Back in the underbrush he saw one of Hatcher's men cut the ear from a dead man's head, fold it in a handkerchief, and place it carefully in a leather pouch.

So that's the way it goes, he thought. You turn a blind eye to slaves escaping downriver, and later they join up with the blue-bellies and perhaps drive a ball under your friend's heart, and you trap the poor devils under a barrage that paints the trees with their blood and nappy hair. Ah, isn't it all a lovely business, he thought.

He wondered what Abigail would have to say about his work and hers.

An hour later he passed out. When he woke, he was in a tent and rain was ticking on the canvas. Through the flap he saw two enlisted men digging a grave by the bayou. The major lay next to the mound of dirt, his face covered with his gray coat.

Chapter Fourteen

THE morning did not feel like spring, Abigail thought. The air was hot and smelled of dust and trash fires, the sky gray, the clouds crackling with electricity. Then her neighbor's dogs began barking and she heard a banging noise down the Teche, like a houseful of carpenters smacking nails down in green wood. She walked out on the gallery and saw birds lifting out of the trees all the way down the street as a long column of soldiers and wagons rounded a bend in the distance and advanced toward the center of town.

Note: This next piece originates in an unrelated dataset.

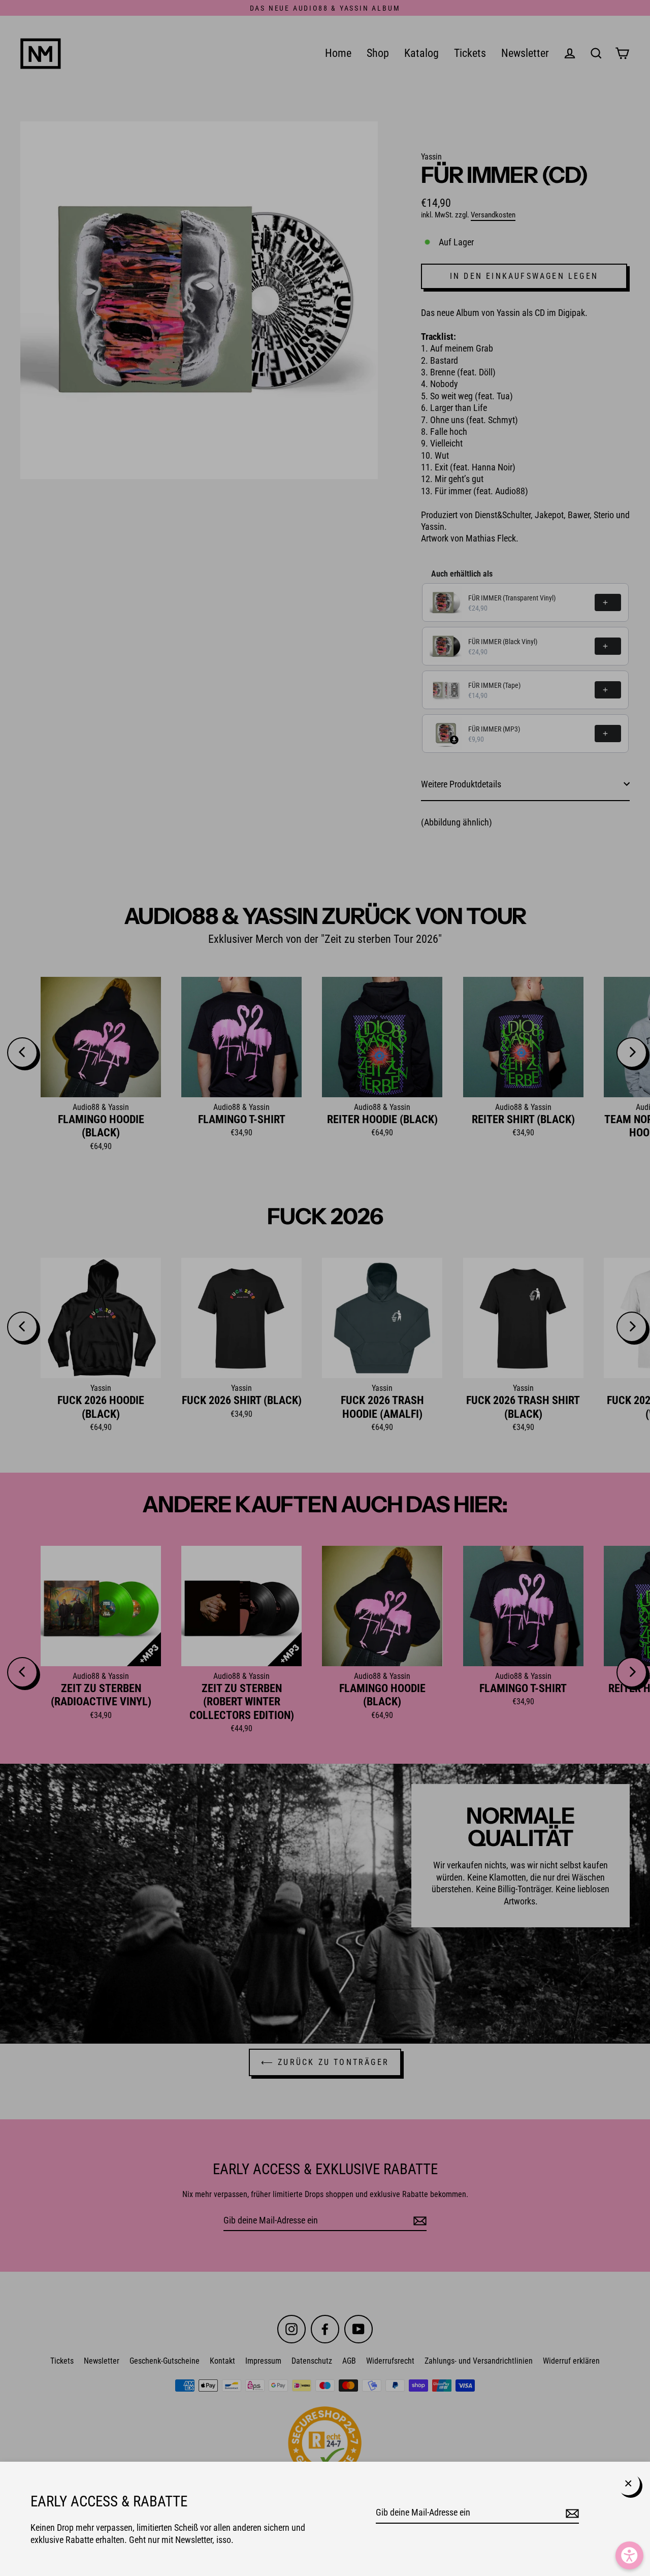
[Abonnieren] (571, 2512)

The soldiers were unshaved, gaunt as scarecrows, some of them without shoes, the armpits of their butternut and gray uniforms white with salt, their knees patched like the pants on beggars. Three wagons carrying wounded passed in front of her. The teamsters in the wagon boxes were leaning forward, away from their charges, with handkerchiefs tied across their faces. The wind shifted, and she smelled the unmistakable odor of gangrene and of men who had become incontinent and left to sit in their own excretions. She saw no one with a surgeon's insignia in the column.

She walked out into the yard just as a mounted officer rode his horse to the head of column. He wore a slouch hat, a sweat-peppered gray shirt, no coat, and a pistol in a shoulder holster on his chest. His face was narrow, his skin as coarse and dark as if it had been rubbed with the dust from a foundry.